◆ **取り組む課題**:
1. ライトアップ計画の本文について、次の問いに答えよ。
(a) 対岸にあり、多くの外来のお客さまが訪れる場所として挙げられているものは何か。
(b) 基本ライトアップコンセプトとされているものは何か。
(c) 光を直接見せるのではなく、何を照らすことで夜間の自然な景観を創っているか。
2. ライトアップ計画の本文から、"また,対岸には,中之島バンク"で始まり"空間」を創出する(図17)。"までの部分を一字も変えずに繰り返して書け。
3. ライトアップ計画の本文で「」に囲まれている語句をすべて挙げよ。

◆ **本文**:
+ + +

また,対岸には,中之島バンクス,ホテルや国際会議場など,多くの外来のお客さまが訪れる場所でもある。
地域の特徴である「静けさ」を大切にしながら,過剰とならないよう「街に溶け込む明り」を基本ライトアップコンセプトとし,合わせて,水都大阪のシンボル的な地域であるため,「水」を強く感じさせる演出を行い,地域性を強調し,水都大阪の西の玄関口として,「おもてなしの空間」を創出する(図17)。

3.2 照明手法及び照明器具

光を直接見せるのではなく,景観を形成する「もの」である樹木や水面・護岸を照らすことで,夜間においても自然な景観を創っている。
また,全てを一様に照らすのではなく,適度に明暗を付けることで,自然な景観を創りだす。
明暗それぞれが強調され,少ない光で演出ができ,明るさを抑えた華美にならない演出となる。

+ + +

◆ **データセット部**:
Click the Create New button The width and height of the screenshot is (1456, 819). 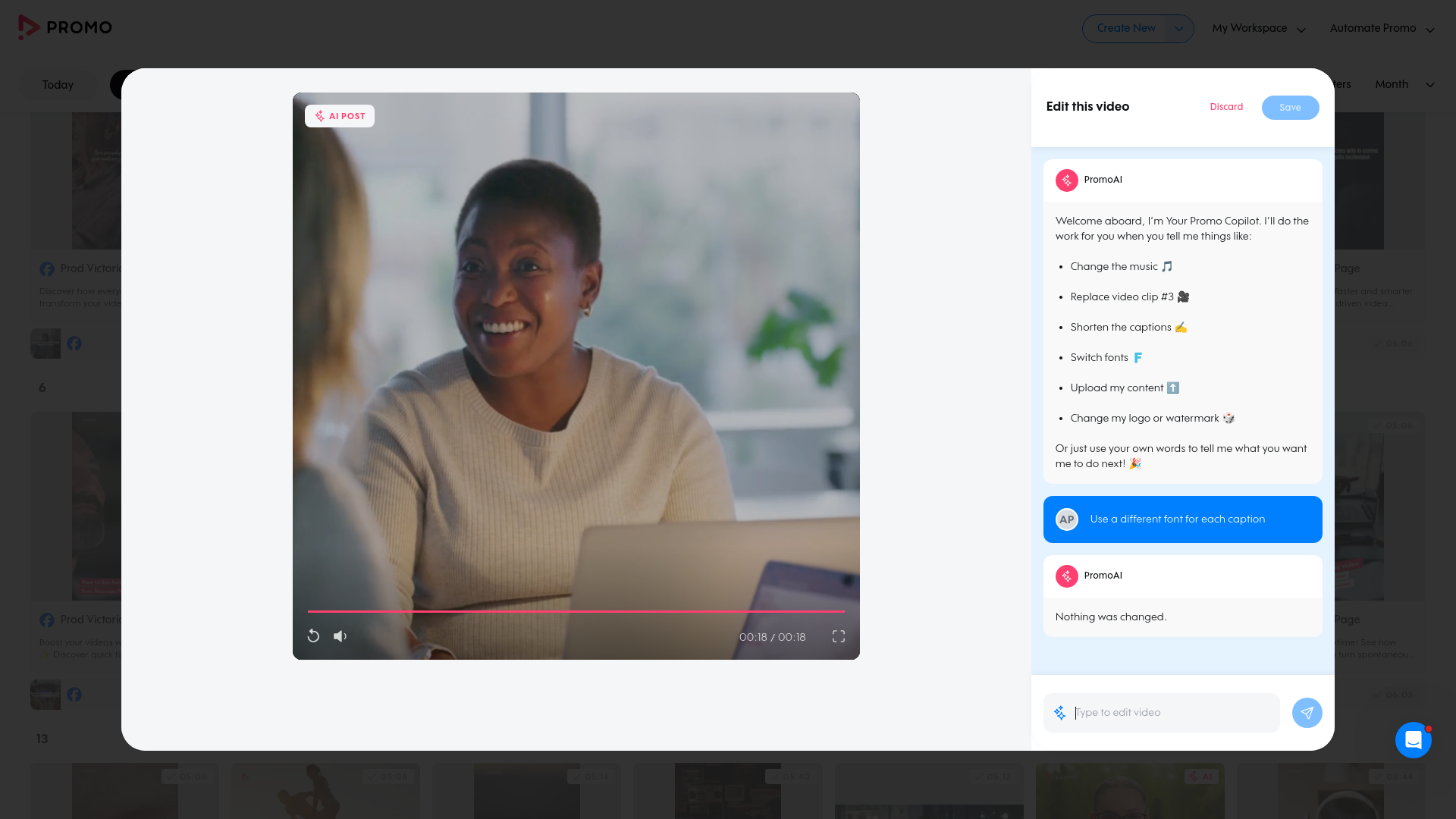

+ + +

◆ **順に解答**:
1.
(a) 中之島バンクス、ホテルや国際会議場など
(b) 「街に溶け込む明り」
(c) 景観を形成する「もの」である樹木や水面・護岸

2.
また,対岸には,中之島バンクス,ホテルや国際会議場など,多くの外来のお客さまが訪れる場所でもある。
地域の特徴である「静けさ」を大切にしながら,過剰とならないよう「街に溶け込む明り」を基本ライトアップコンセプトとし,合わせて,水都大阪のシンボル的な地域であるため,「水」を強く感じさせる演出を行い,地域性を強調し,水都大阪の西の玄関口として,「おもてなしの空間」を創出する(図17)。

3.
「静けさ」
「街に溶け込む明り」
「水」
「おもてなしの空間」
「もの」